Tudo que foi descrito até agora se refere à necessidade real do ser e suas consequências naturais. Mas as necessidades acabam por, no limiar de nossa evolução e diferenciação social, a se tornarem mais complexas e intrincadas, como charadas lógicas, mas quase sempre desnecessárias, numa visão mais universal. Acabamos, pois, por desenvolver a necessidade de necessitar, onde algo precisa ser explicado através de uma subcompreenção do natural. O maior exemplo que podemos encontrar na história humana são as produções de seres divinos, que são encontrados em quase a totalidade dos povos, tribos, reinos e impérios, e ainda hoje é vigente sua existência e extrapola os âmbitos da razão e do conhecimento, bem como sua imputação àqueles que não se veem necessitados disso (não apenas descrentes adultos, mas crianças não precisam destas crenças).
Algo que encontramos com certa facilidade é a evocação de que “a alegria da vivência em deus é indescritível” ou quando pessoas negadamente céticas veem-se “curadas” de problemas estatisticamente compreensíveis. Estas pessoas compreendem a si a magia da divindade não apenas por lhes ser “real” e nítido vívido – é quase impossível negar a sensação que esta pessoa sinta seja, efetivamente, falsa – mas como inerente a um conjunto de regras que devem ser anteriormente realizadas para a obtenção daquela. Estas regras são, em geral, romanceadas e cheias de vieses místicos, que se sobrepõe a realidade funcional e observável.

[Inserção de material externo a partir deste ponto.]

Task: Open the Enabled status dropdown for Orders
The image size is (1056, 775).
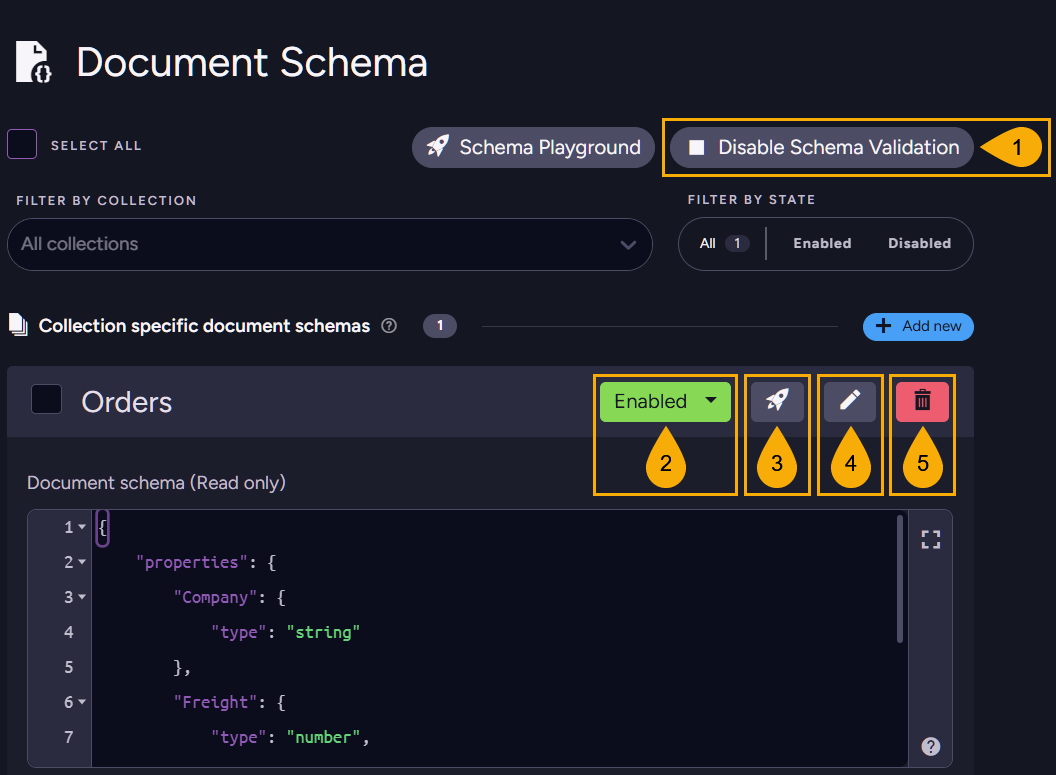Action: [x=665, y=401]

Estatisticamente, a maior parte destes ocorridos é facilmente explicado e conjecturizado, o que nos levaria a uma verdadeira conclusão de remediação do problema, prevenção da causa e até mesmo estudos mais eficientes sobre males parecidos e novas relações benéficas. Mas o ambiente de convívio destas pessoas costuma ser muito restrito, e suas visões sobre problemas e soluções seguem este mesmo padrão: um problema surge, o mesmo é resolvido de maneira enigmática – visto que o próprio problema o é – e a falta de compreensão estatística os leva a ver aquilo como algo além do que, de fato, possa realmente ser.

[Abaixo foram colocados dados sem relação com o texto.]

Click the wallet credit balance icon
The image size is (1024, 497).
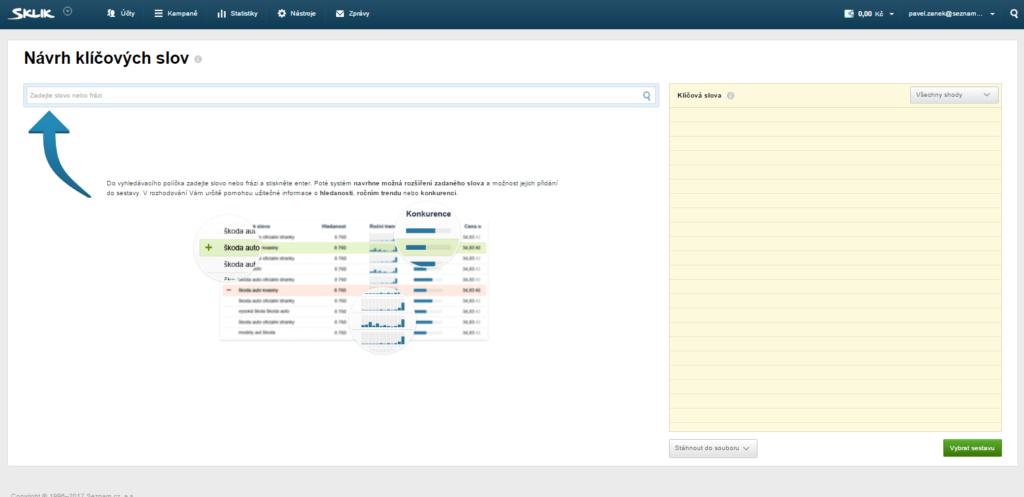point(849,15)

Esta necessidade de querer atribuir as resoluções enigmáticas em suas (ou falta de) abstrações se faz posta no entendimento como algo implicativo ao saber, assim, eles necessitam necessitar destas ideias.

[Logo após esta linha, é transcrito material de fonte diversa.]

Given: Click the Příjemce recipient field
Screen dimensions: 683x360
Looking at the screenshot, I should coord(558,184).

Outro exemplo muito comum que podemos adicionar a isto é o Desígnio divino (Design Inteligente) e O argumento do relojoeiro de Paley, onde as contextualizações baseiam-se em premissas curiosamente analíticas, mas falaciosas no que tange suas conclusões práticas e sua intenção apologética de subverter o que já se é compreendido dentro das ciências naturais. O primeiro diz da ‘beleza’ da formação dos seres vivos e da natureza da existência (ignorando propositadamente e indubitavelmente os desafios diários de se lidar com próprias limitações físicas inerentes vida e sua manutenção) e que algo tão ‘perfeitamente’ hermético não poderia estar presente sem a existência e prestação de algo maior e melhor, desenvolvendo-o, sendo assim, Deus. O segundo corrobora com a intenção do primeiro, onde propõe a analogia da produção metódica e precisa de um relógio, onde “um relógio de pulso é complexo; um relógio de pulso teve um planejador inteligente; a vida é complexa; portanto, a vida também teve um planejador inteligente.”1 Não cabe aqui discutir, ainda mais de maneira metódica, a alienação impregnada nestas afirmações e seus erros conceituais, tanto epistêmicos quanto filosóficos, mas sim notar-se que, às pessoas, estas necessidades não são mais do que frívolas para uma compreensão – como já dito aqui – universal, mas para a individual, mais necessariamente de alguém com limitações  das atenuantes espalhadas pela existência e que não lhes é permitido interpretar.2
No curso destas noções, estas necessidades passam muito mais pelo campo da interpretação de si mesmo do que da interação ser-ambiente. Fazê-la entende-se analisar o ambiente e as ações do ser sobre e em função dele, ao contrario de suas sensações, desejos e ideais implícitos sobre si e utiliza-los para prescrever o natural.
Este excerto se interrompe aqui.